采用具有旋转对称性的三维空间电离模型, 对紧聚焦条件下中心波长为800 nm、脉冲宽度为50 fs的激光脉冲产生的空气等离子体的时间和空间特性进行了数值模拟, 揭示了整个等离子体区折射率的动态演化过程。计算结果表明：当激光脉冲开始聚焦时, 靠近焦点前方的空气首先被电离, 随后产生一个中心区域达到饱和、边缘具有很高折射率梯度的水滴状等离子区域; 随着激光脉冲继续向焦点传播并越过焦点, 等离子体区进一步向前延伸, 直至在焦点前后形成一个近乎对称的双卵形结构; 脉冲通过焦点区域后, 空气等离子体强度沿传播方向逐渐减弱, 直到最终完全消失; 在10倍物镜聚焦下, 脉冲能量为500 μJ、脉冲宽度为50 fs的激光脉冲产生的空气等离子体由产生到消失的整个过程约持续3 ps。理论计算结果与30 kPa低气压环境下的实验观测结果相吻合。

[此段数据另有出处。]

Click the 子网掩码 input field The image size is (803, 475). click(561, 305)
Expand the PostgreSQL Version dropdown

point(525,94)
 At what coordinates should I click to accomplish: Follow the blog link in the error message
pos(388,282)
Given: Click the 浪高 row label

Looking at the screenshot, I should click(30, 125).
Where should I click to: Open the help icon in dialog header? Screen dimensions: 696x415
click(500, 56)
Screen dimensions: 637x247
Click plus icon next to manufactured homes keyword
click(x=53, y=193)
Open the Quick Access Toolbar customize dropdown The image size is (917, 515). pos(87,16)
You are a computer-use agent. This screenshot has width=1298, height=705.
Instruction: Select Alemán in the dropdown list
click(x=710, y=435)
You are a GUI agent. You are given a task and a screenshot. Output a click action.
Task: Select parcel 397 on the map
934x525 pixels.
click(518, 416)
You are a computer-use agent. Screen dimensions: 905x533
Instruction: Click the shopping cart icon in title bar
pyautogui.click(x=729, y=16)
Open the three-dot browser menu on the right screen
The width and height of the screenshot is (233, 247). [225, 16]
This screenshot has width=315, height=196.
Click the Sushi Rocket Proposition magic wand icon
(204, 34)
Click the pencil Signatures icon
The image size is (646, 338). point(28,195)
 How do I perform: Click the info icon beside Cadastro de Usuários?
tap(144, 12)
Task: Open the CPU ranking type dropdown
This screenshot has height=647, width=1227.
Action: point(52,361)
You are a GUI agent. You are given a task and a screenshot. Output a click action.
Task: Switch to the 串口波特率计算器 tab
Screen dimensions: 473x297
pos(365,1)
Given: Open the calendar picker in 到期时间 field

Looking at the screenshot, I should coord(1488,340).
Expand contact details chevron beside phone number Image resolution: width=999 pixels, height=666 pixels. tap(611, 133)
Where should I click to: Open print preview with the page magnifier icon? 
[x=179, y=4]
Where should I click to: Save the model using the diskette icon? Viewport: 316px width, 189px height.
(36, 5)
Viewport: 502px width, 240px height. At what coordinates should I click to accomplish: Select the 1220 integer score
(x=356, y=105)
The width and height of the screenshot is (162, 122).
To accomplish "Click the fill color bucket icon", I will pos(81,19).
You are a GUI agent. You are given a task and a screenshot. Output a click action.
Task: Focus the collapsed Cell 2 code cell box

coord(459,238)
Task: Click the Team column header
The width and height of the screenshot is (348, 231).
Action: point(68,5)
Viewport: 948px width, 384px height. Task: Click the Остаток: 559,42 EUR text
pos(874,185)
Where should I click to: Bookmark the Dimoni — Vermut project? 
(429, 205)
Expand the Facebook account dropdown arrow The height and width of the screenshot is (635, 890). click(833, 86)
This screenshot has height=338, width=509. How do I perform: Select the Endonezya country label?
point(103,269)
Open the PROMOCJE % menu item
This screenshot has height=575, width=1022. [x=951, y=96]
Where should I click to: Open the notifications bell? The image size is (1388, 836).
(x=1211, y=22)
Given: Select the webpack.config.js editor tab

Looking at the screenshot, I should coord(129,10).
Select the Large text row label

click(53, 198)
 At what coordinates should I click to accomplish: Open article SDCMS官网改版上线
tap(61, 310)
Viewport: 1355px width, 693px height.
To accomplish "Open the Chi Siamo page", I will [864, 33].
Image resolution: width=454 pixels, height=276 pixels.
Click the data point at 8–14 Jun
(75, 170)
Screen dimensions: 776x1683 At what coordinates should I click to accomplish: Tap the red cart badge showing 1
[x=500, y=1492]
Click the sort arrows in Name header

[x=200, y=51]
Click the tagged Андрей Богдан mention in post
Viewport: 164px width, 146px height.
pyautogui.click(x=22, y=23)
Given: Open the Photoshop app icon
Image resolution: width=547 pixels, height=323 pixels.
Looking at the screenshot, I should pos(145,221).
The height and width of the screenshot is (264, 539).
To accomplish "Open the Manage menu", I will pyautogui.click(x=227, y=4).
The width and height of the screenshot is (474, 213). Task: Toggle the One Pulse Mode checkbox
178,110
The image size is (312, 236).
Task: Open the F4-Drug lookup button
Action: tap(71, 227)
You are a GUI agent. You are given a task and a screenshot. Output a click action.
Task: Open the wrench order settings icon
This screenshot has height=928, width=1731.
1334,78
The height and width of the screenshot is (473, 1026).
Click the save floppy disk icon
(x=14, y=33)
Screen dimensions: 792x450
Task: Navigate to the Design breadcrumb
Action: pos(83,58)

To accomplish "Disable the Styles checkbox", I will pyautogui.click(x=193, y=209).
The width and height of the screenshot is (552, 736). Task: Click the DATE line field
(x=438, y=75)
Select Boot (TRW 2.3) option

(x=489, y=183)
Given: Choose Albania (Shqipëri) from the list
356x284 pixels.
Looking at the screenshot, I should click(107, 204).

Both temporal and spatial characteristics of air plasma induced by tightly-focused laser pulse with central wavelength of 800 nm and pulse width of 50 fs are numerically simulated on the basis of a three-dimensional spatial ionization model with rotational symmetry, and the dynamic evolution of refractive index in whole plasma area is revealed. The simulation results clearly show that, when the laser pulse begins to focus, the ionization of air firstly appears in the region near the focal point. The initially ionized air gradually grows to form a water droplet-like plasma region with saturated electron density at the center and a high refractive index gradient in the peripheral. As the laser pulse propagates through the focal plane, the plasma zone expands forwards and forms an ionization region with almost symmetrical double-oval-shape. After the laser pulse propagates out of the focal region, the intensity of air plasma decreases along the direction of transmission and varnishes finally. Focused by a 10-fold microscope objective, the whole evolution process of the air plasma induced by laser pulse with pulse energy of 500 μJ and pulse width of 50 fs lasts about 3 ps. The simulation results can fit the experimental results obtained under low air pressure of 30 kPa.